To delay evolution of pest resistance to transgenic crops producing insecticidal proteins from Bacillus thuringiensis (Bt), the "pyramid" strategy uses plants that produce two or more toxins that kill the same pest. In the United States, this strategy has been adopted widely, with two-toxin Bt cotton replacing one-toxin Bt cotton. Although two-toxin plants are likely to be more durable than one-toxin plants, the extent of this advantage depends on several conditions. One key assumption favoring success of two-toxin plants is that they kill insects selected for resistance to one toxin, which is called "redundant killing". Here we tested this assumption for a major pest, Helicoverpa zea, on transgenic cotton producing Bt toxins Cry1Ac and Cry2Ab. Selection with Cry1Ac increased survival on two-toxin cotton, which contradicts the assumption. The concentration of Cry1Ac and Cry2Ab declined during the growing season, which would tend to exacerbate this problem.                    

Furthermore, analysis of results from 21 selection experiments with eight species of lepidopteran pests indicates that some cross-resistance typically occurs between Cry1A and Cry2A toxins.

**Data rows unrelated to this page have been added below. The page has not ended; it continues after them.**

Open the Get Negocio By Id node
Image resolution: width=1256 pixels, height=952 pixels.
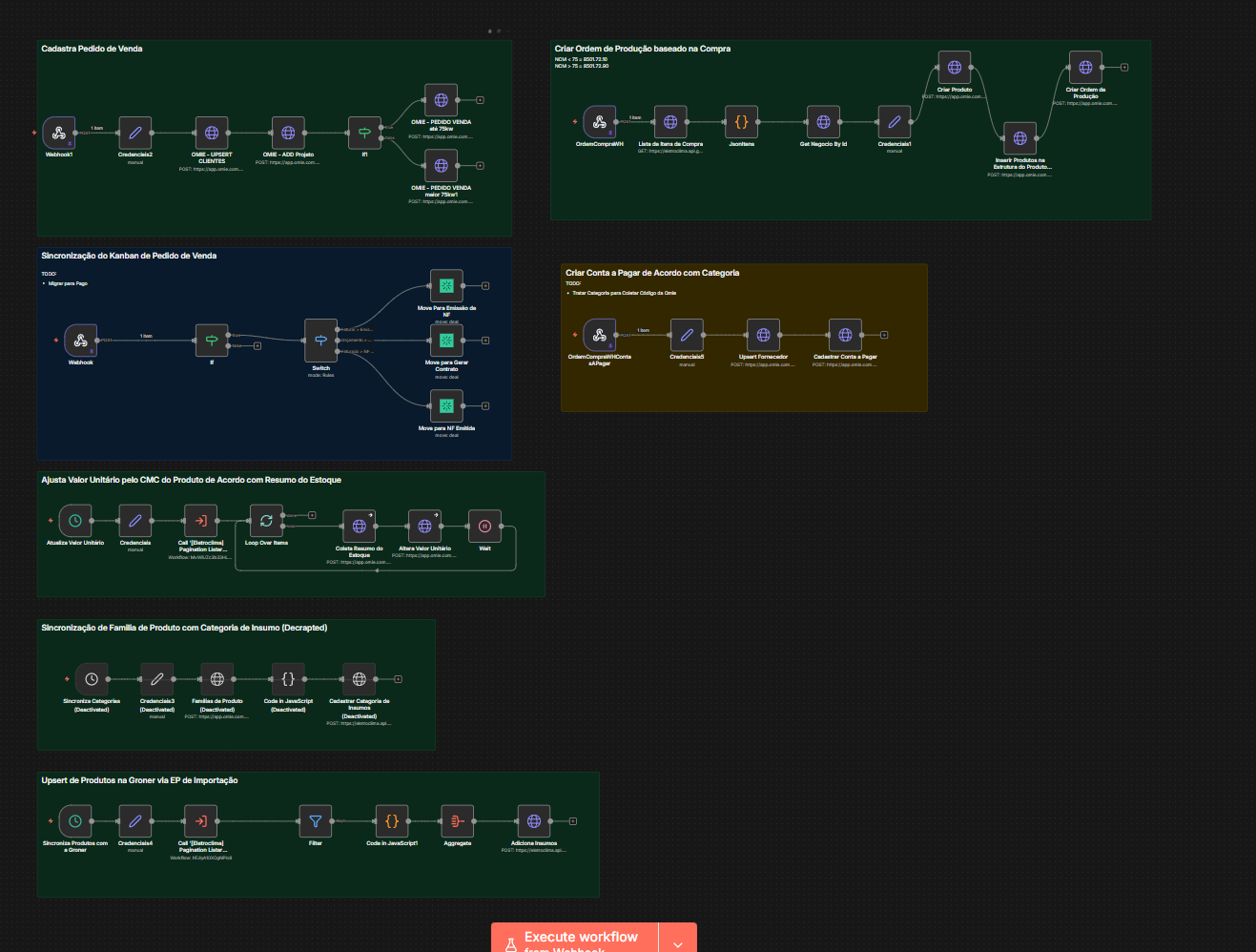823,122
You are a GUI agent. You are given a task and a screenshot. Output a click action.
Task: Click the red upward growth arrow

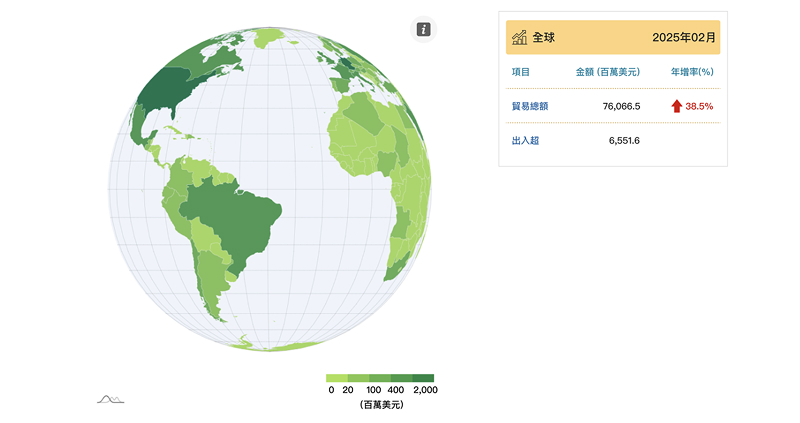pyautogui.click(x=676, y=105)
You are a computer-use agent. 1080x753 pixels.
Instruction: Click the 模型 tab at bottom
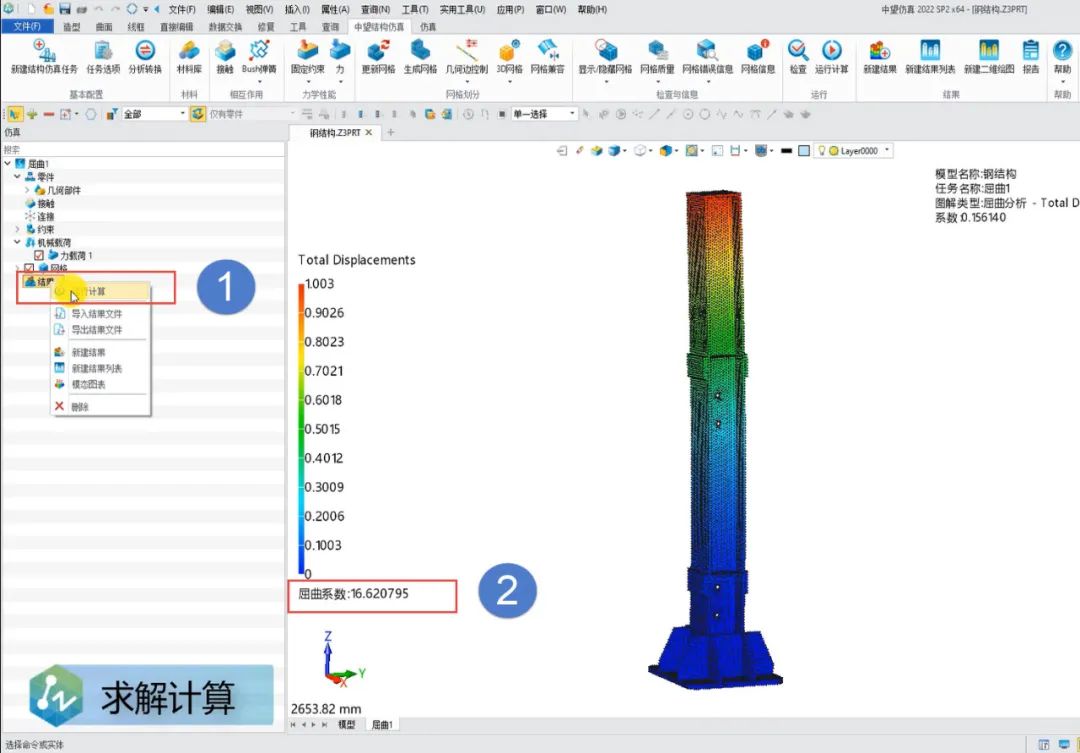[347, 724]
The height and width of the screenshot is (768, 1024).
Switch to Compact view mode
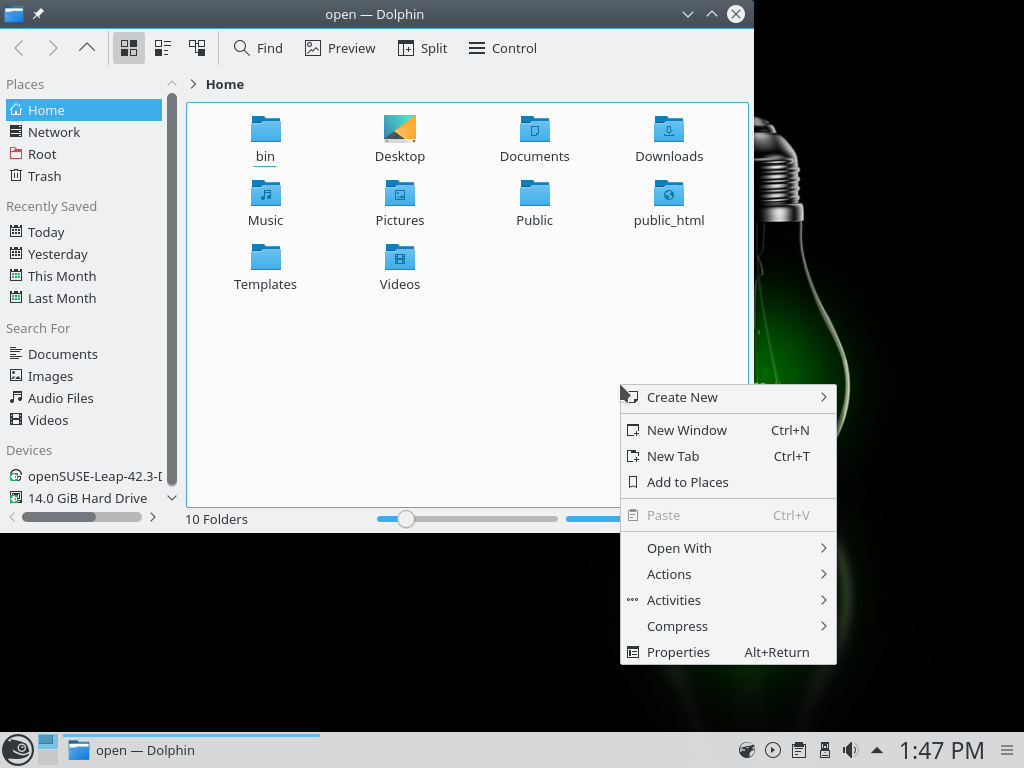pos(163,48)
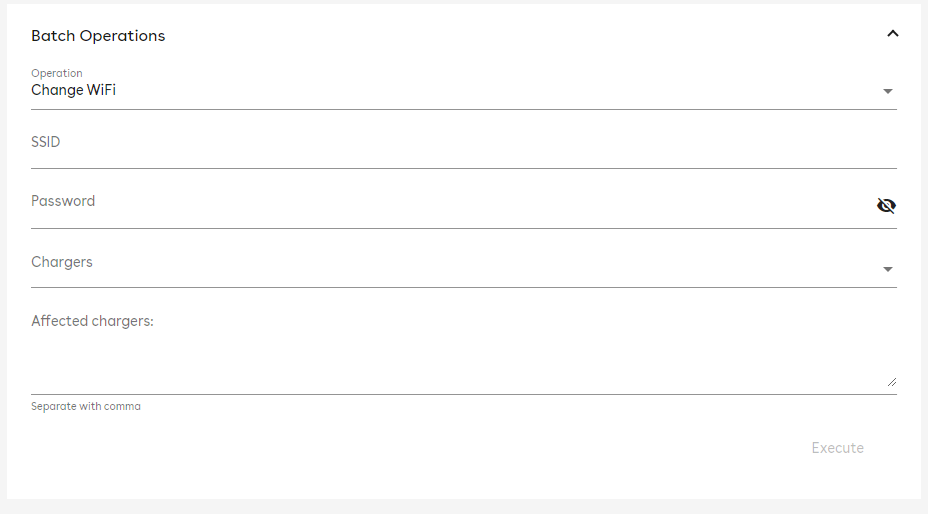Click the Password placeholder label
Viewport: 928px width, 514px height.
point(63,201)
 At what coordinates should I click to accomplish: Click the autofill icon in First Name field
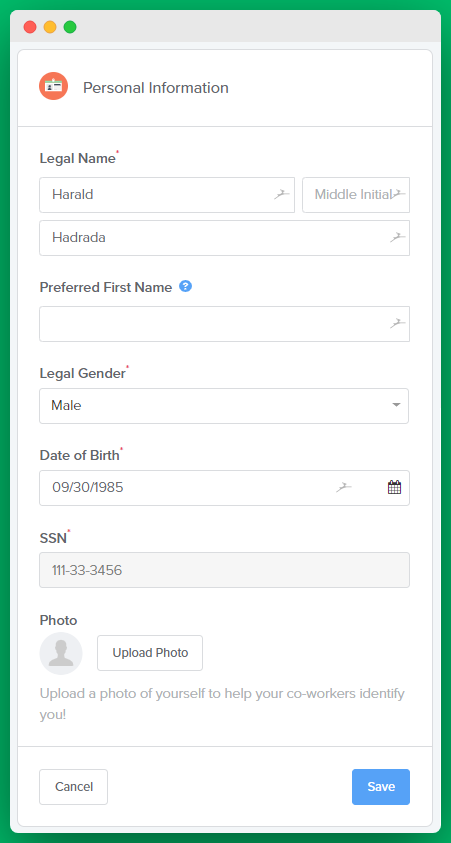282,195
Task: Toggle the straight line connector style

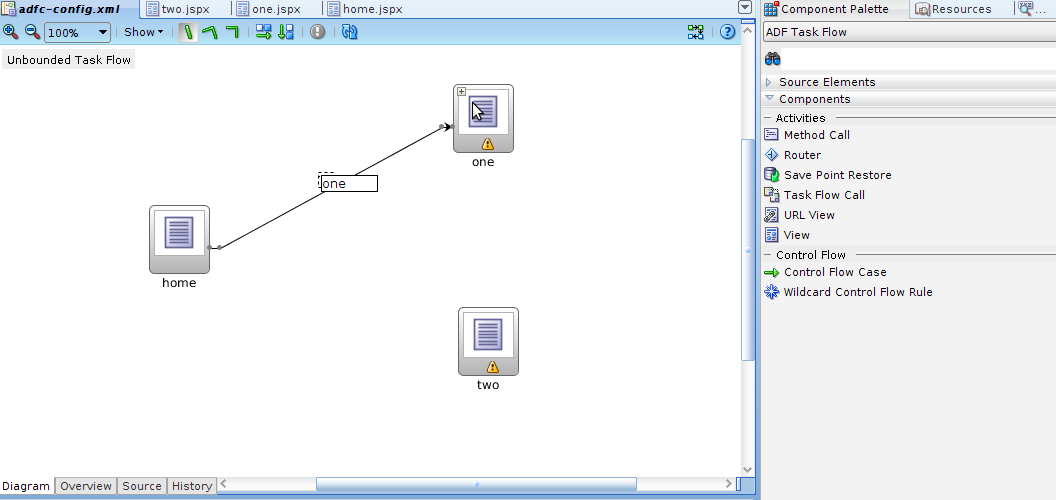Action: [187, 32]
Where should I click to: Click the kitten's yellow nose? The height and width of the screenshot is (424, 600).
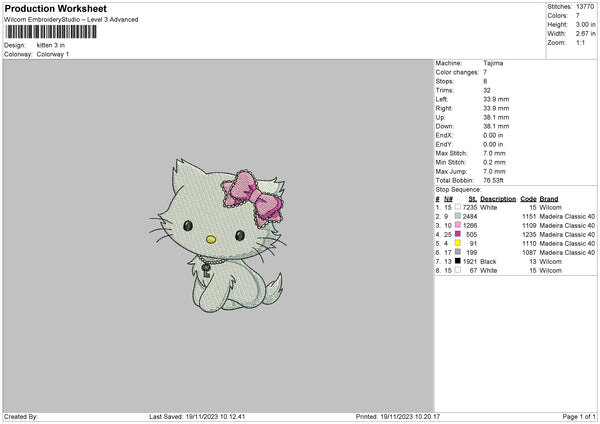click(210, 239)
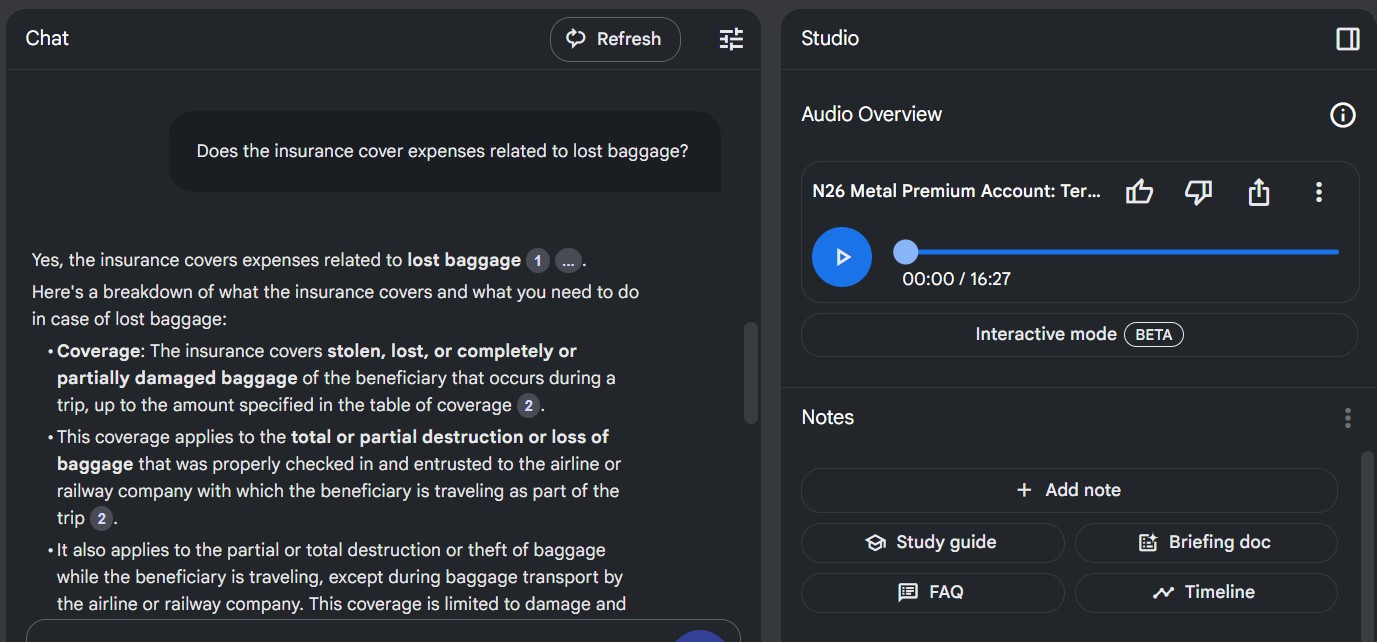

Incorporation of empirical data into simulation models shows that the observed deviations from ideal conditions could greatly reduce the benefits of the pyramid strategy for pests like H. zea, which have inherently low susceptibility to Bt toxins and have been exposed extensively to one of the toxins in the pyramid before two-toxin plants are adopted. For such pests, the pyramid strategy could be improved by incorporating empirical data on deviations from ideal assumptions about redundant killing and cross-resistance.